WORK INSTRUCTIONS =
In your copy of the entries below, keep every word exactly and leave out all images.
------------------------
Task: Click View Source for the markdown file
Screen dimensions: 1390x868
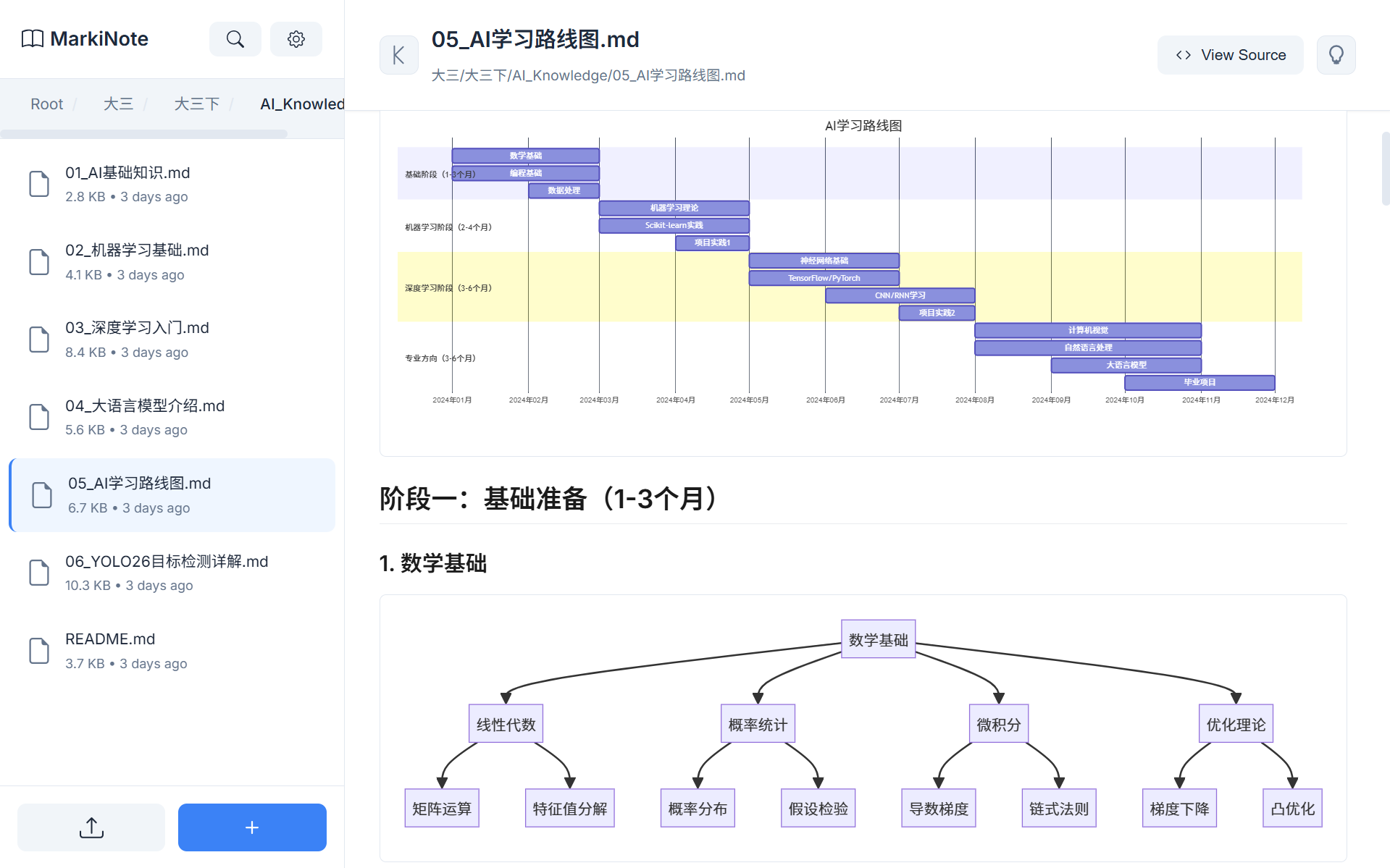Action: click(1229, 54)
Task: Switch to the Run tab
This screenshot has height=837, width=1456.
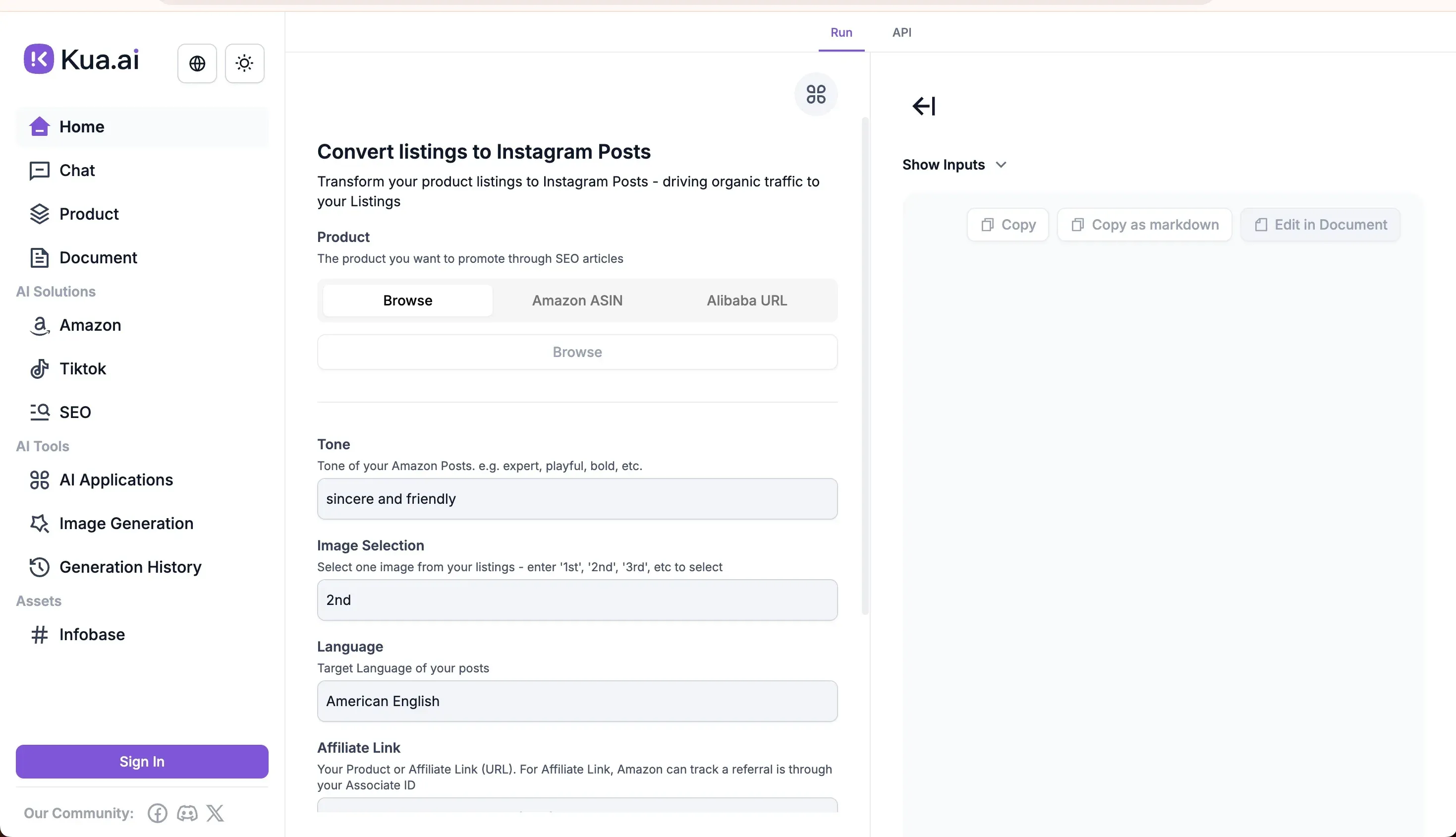Action: [x=841, y=32]
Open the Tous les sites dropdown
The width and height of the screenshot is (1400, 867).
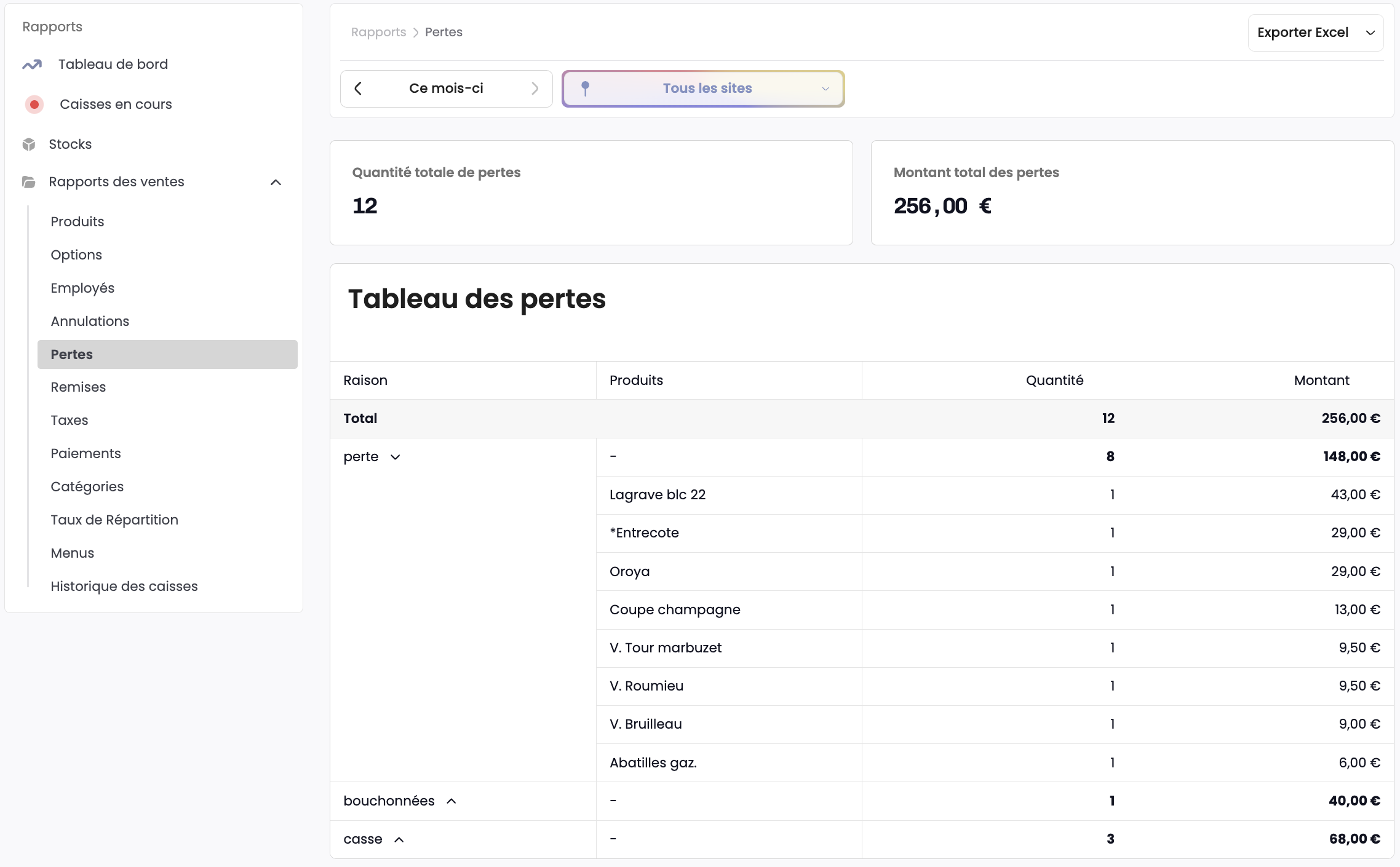(x=825, y=89)
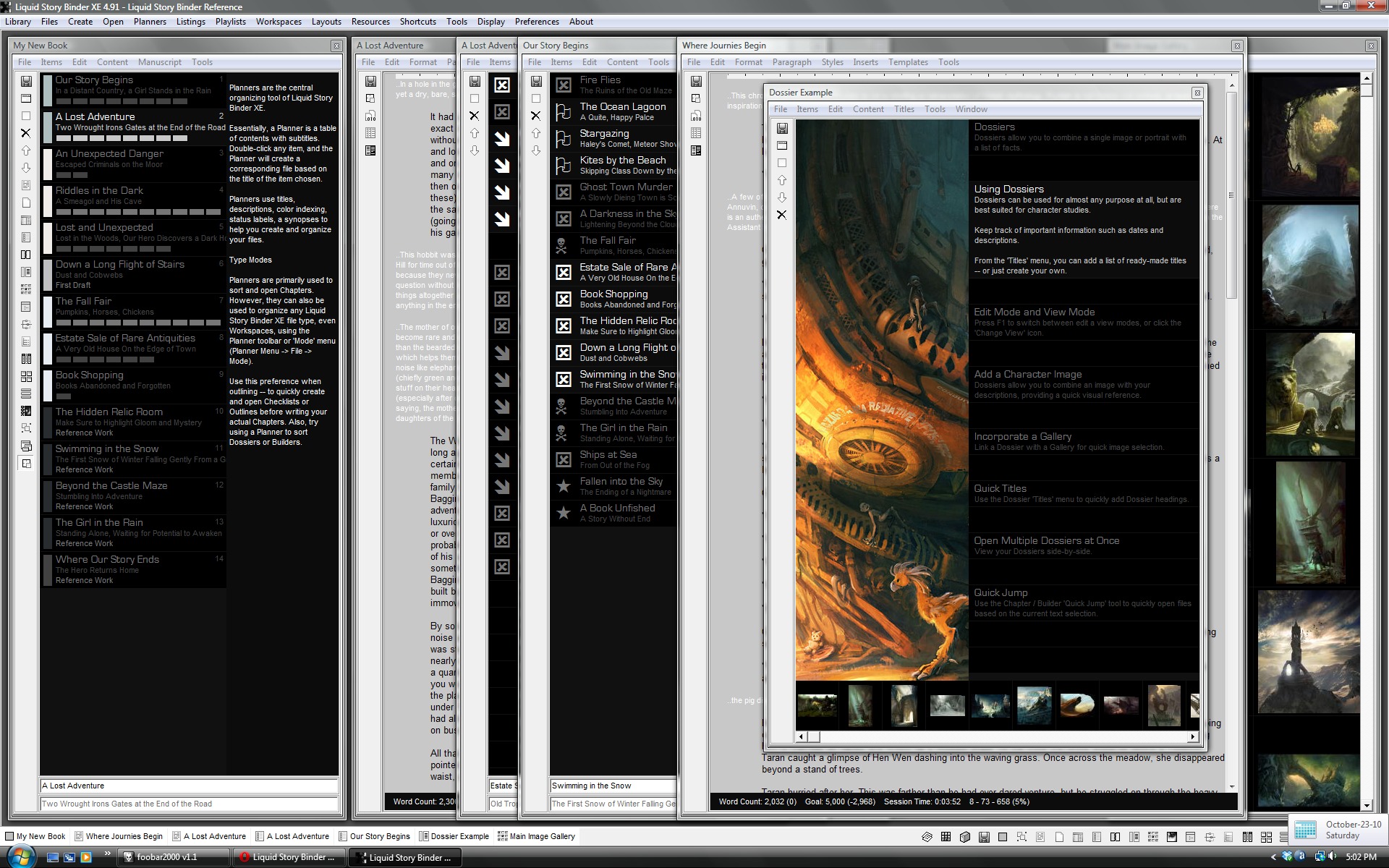The image size is (1389, 868).
Task: Open the Titles menu in Dossier Example
Action: 904,109
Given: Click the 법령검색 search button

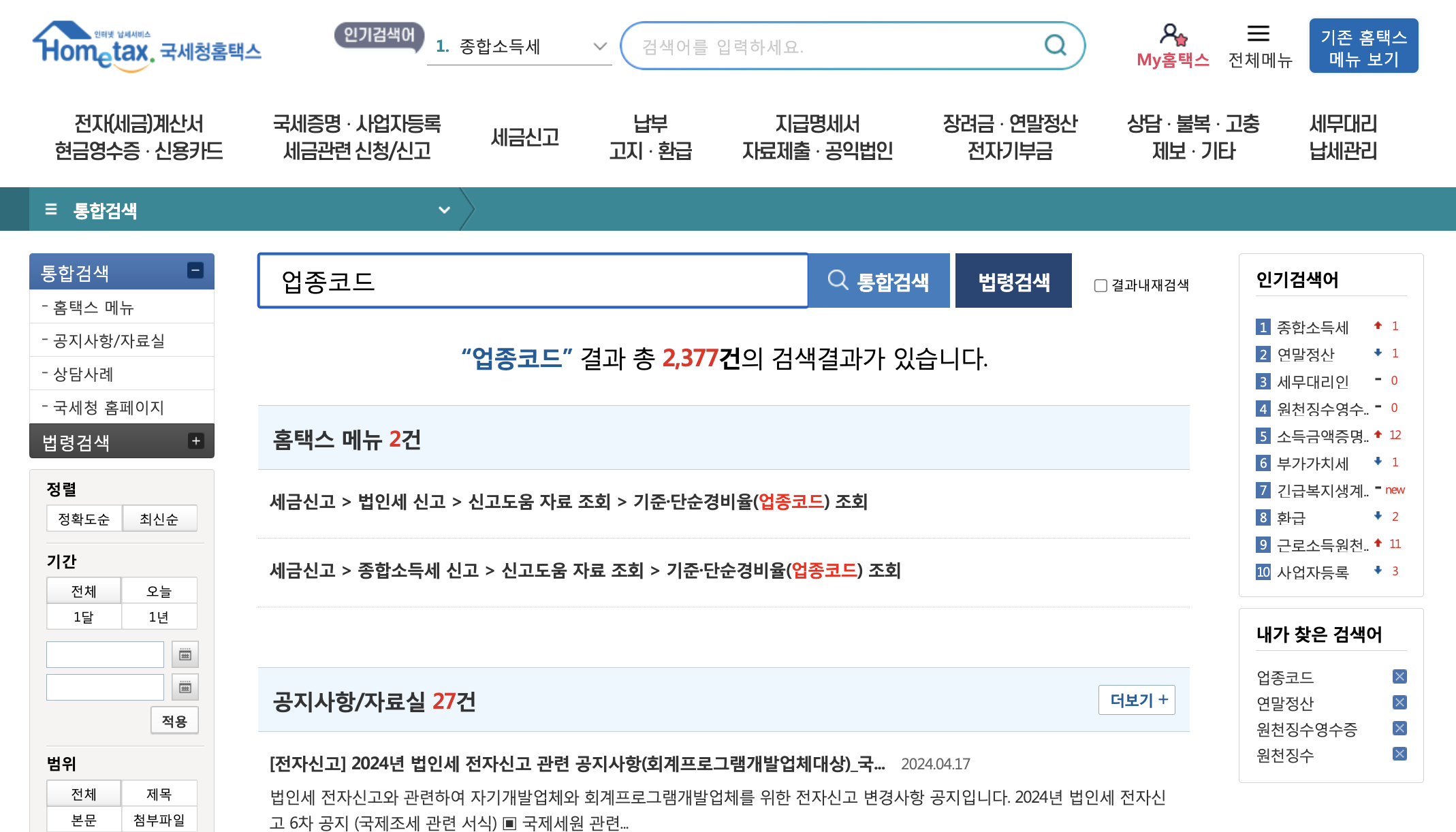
------------------------
EXERCISE ANSWER =
Task: Click View Source for the markdown file
Screen dimensions: 1390x868
Action: click(1229, 54)
Task: Switch to the Run tab
This screenshot has height=837, width=1456.
Action: [x=841, y=32]
Open the Tous les sites dropdown
The width and height of the screenshot is (1400, 867).
(x=825, y=89)
The image size is (1389, 868).
Task: Open the Titles menu in Dossier Example
Action: 904,109
Given: Click the 법령검색 search button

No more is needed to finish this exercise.